** START OF PROVIDED TEXT **
Mom reading a book about risk tolerance and tax

Moms Should Know About Risk Tolerance and Tax When Investing

Moms want to make sure their family’s financial health today and in the future are well taken care of. This means having a priorities-based financial plan and understanding some of the basic elements of smart investing. 

Knowing your own risk tolerance, the impact taxes can have on your portfolio, and developing a regular saving discipline are key elements to achieve long term financial priorities. 

These were some of the topics WealthyPlanet explored in a survey we conducted with over 250 Ontario Moms from the Movies for Mommies social community. These Moms were mostly between the ages 31-40 and have one or more kids. 

We asked financial planning expert and author, Michael Hlinka, CFA, to look at our survey results and provide some context and tips for Moms on proper financial planning related to investments. 

Tip 1 ‒ Understand your risk tolerance

We asked the Moms in our survey if they could describe their personal risk tolerance regarding their investment portfolio. Can you describe the risk tolerance of your investment portfolio pie chart: 49% yes, 51% no

Just over half or 51% said they were unable to do this. Risk tolerance refers to the degree of uncertainty you are willing to take on to achieve potentially greater returns. Usually risk tolerance is described as your propensity for low, medium, or high levels of risk.  It is determined by your investment goals and experience, how much you have to invest over what time period, your overall net worth, and personal or emotional factors. If you have a longer investment time horizon or consider yourself wealthy, then you might be able to tolerate a higher degree of risk found in growth stocks instead of less risky value or income investments.
** END OF PROVIDED TEXT **
** START OF MATERIAL PROVIDED **
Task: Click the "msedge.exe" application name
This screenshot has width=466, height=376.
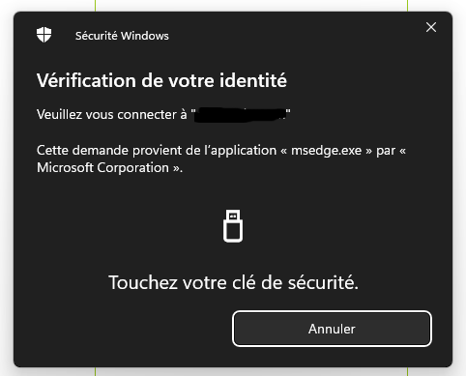Action: pyautogui.click(x=326, y=151)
** END OF MATERIAL PROVIDED **
→ STATED PROBLEM 1:
Please decide whether each statement below agrees with the article on risk tolerance and tax for moms. Answer yes or no for each and quote the deciding words of the article.
(a) The survey was conducted with over 250 Ontario Moms.
(b) Most of the Moms surveyed were between the ages of 41 and 50.
(c) Someone with a longer investment time horizon might be able to tolerate a higher degree of risk.
→ STATED PROBLEM 2:
Carry on the article on risk tolerance and tax for moms from the point where it stops.

→ WRITTEN RESPONSE 1:
(a) Yes: "a survey we conducted with over 250 Ontario Moms from the Movies for Mommies social community"
(b) No: "These Moms were mostly between the ages 31-40"
(c) Yes: "If you have a longer investment time horizon or consider yourself wealthy, then you might be able to tolerate a higher degree of risk"

→ WRITTEN RESPONSE 2:
According to financial planning expert, Michael Hlinka “There is a clear relationship between risk and return:  The higher the risk, the higher the expected return.  However, what you should be thinking about is what return you need to achieve your goals.  Then you can calibrate the risk accordingly.”

Tip 2 - Make sure your investments are tax efficient

Tax is not one of those exciting subjects people love to talk about.  But tax is important to consider as part of a proper financial plan for the huge impact it can have on longer term priorities such as saving for retirement. By optimizing tax, more money can go towards your priorities. 

Do you know if your current investments are tax-efficient pie chart: 48% yes, 52% no

Just over half or 52% of Moms in our survey indicated they don’t know if their current investments are tax efficient. 

Would you like to know more about making your investments tax-efficient pie chart: 51% yes, 49% no

Fortunately,  51% of Moms indicated they wanted to learn more about optimizing their investments for tax. 

According to Michael Hlinka: “In North America, there are different tax treatments depending on whether your returns are in the form of interest income, dividends or realized capital gains.  If you’re saving in a tax-protected account, it doesn’t matter how your returns are generated.  If your account is not tax-protected, then the source of the returns matters profoundly.”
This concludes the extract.